*INSTRUCTIONS TO FOLLOW*
Your job is to transcribe the material exactly. Keep every line.

*RECORDS TO USE*
-- Opening Marker --
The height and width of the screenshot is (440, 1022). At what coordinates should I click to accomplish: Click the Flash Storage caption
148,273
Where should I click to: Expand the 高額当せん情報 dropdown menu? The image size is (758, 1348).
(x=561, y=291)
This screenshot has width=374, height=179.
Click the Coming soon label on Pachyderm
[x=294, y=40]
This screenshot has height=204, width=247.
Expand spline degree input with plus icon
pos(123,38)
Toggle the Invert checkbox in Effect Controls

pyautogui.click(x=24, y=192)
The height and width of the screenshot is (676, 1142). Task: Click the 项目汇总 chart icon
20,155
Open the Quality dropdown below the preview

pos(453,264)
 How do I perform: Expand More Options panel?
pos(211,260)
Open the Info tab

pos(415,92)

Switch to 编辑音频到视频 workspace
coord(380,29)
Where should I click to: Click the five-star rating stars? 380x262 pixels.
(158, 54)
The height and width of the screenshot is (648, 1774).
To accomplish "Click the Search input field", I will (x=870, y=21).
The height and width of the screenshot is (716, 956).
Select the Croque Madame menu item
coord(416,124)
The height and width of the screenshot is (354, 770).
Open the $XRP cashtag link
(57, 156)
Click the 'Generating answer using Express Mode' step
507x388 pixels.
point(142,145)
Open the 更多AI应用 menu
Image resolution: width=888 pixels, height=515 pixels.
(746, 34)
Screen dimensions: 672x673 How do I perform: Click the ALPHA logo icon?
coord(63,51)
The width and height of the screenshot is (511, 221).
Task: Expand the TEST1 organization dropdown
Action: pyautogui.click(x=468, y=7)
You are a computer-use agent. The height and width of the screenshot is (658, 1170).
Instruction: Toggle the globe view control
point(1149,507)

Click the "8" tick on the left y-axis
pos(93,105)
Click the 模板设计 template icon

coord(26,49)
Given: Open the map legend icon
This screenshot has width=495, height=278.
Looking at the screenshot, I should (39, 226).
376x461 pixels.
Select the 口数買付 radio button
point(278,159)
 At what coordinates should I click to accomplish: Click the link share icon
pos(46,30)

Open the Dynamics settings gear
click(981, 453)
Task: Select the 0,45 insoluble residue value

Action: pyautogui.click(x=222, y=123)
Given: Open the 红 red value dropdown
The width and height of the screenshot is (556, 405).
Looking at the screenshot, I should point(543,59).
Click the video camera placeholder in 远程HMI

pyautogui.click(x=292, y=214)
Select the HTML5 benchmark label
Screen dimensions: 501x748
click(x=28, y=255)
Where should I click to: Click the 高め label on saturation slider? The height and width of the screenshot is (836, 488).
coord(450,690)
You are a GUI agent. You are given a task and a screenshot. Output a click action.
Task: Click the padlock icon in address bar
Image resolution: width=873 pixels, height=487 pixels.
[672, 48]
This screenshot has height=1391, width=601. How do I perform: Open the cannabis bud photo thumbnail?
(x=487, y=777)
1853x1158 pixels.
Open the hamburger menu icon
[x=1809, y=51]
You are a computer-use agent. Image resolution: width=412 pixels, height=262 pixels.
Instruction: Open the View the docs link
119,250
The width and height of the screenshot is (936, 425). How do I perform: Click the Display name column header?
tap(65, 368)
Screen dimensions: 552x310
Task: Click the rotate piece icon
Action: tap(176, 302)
-- Closing Marker --
*RESPONSE TO THE EXERCISE*
The height and width of the screenshot is (440, 1022). At what coordinates should I click to accomplish: Click the Flash Storage caption
148,273
Where should I click to: Expand the 高額当せん情報 dropdown menu? The image size is (758, 1348).
(x=561, y=291)
This screenshot has width=374, height=179.
Click the Coming soon label on Pachyderm
[x=294, y=40]
This screenshot has height=204, width=247.
Expand spline degree input with plus icon
pos(123,38)
Toggle the Invert checkbox in Effect Controls

pyautogui.click(x=24, y=192)
The height and width of the screenshot is (676, 1142). Task: Click the 项目汇总 chart icon
20,155
Open the Quality dropdown below the preview

pos(453,264)
 How do I perform: Expand More Options panel?
pos(211,260)
Open the Info tab

pos(415,92)

Switch to 编辑音频到视频 workspace
coord(380,29)
Where should I click to: Click the five-star rating stars? 380x262 pixels.
(158, 54)
The height and width of the screenshot is (648, 1774).
To accomplish "Click the Search input field", I will (x=870, y=21).
The height and width of the screenshot is (716, 956).
Select the Croque Madame menu item
coord(416,124)
The height and width of the screenshot is (354, 770).
Open the $XRP cashtag link
(57, 156)
Click the 'Generating answer using Express Mode' step
507x388 pixels.
point(142,145)
Open the 更多AI应用 menu
Image resolution: width=888 pixels, height=515 pixels.
(746, 34)
Screen dimensions: 672x673 How do I perform: Click the ALPHA logo icon?
coord(63,51)
The width and height of the screenshot is (511, 221).
Task: Expand the TEST1 organization dropdown
Action: pyautogui.click(x=468, y=7)
You are a computer-use agent. The height and width of the screenshot is (658, 1170).
Instruction: Toggle the globe view control
point(1149,507)

Click the "8" tick on the left y-axis
pos(93,105)
Click the 模板设计 template icon

coord(26,49)
Given: Open the map legend icon
This screenshot has width=495, height=278.
Looking at the screenshot, I should (39, 226).
376x461 pixels.
Select the 口数買付 radio button
point(278,159)
 At what coordinates should I click to accomplish: Click the link share icon
pos(46,30)

Open the Dynamics settings gear
click(981, 453)
Task: Select the 0,45 insoluble residue value

Action: pyautogui.click(x=222, y=123)
Given: Open the 红 red value dropdown
The width and height of the screenshot is (556, 405).
Looking at the screenshot, I should point(543,59).
Click the video camera placeholder in 远程HMI

pyautogui.click(x=292, y=214)
Select the HTML5 benchmark label
Screen dimensions: 501x748
click(x=28, y=255)
Where should I click to: Click the 高め label on saturation slider? The height and width of the screenshot is (836, 488).
coord(450,690)
You are a GUI agent. You are given a task and a screenshot. Output a click action.
Task: Click the padlock icon in address bar
Image resolution: width=873 pixels, height=487 pixels.
[672, 48]
This screenshot has height=1391, width=601. How do I perform: Open the cannabis bud photo thumbnail?
(x=487, y=777)
1853x1158 pixels.
Open the hamburger menu icon
[x=1809, y=51]
You are a computer-use agent. Image resolution: width=412 pixels, height=262 pixels.
Instruction: Open the View the docs link
119,250
The width and height of the screenshot is (936, 425). How do I perform: Click the Display name column header?
tap(65, 368)
Screen dimensions: 552x310
Task: Click the rotate piece icon
Action: tap(176, 302)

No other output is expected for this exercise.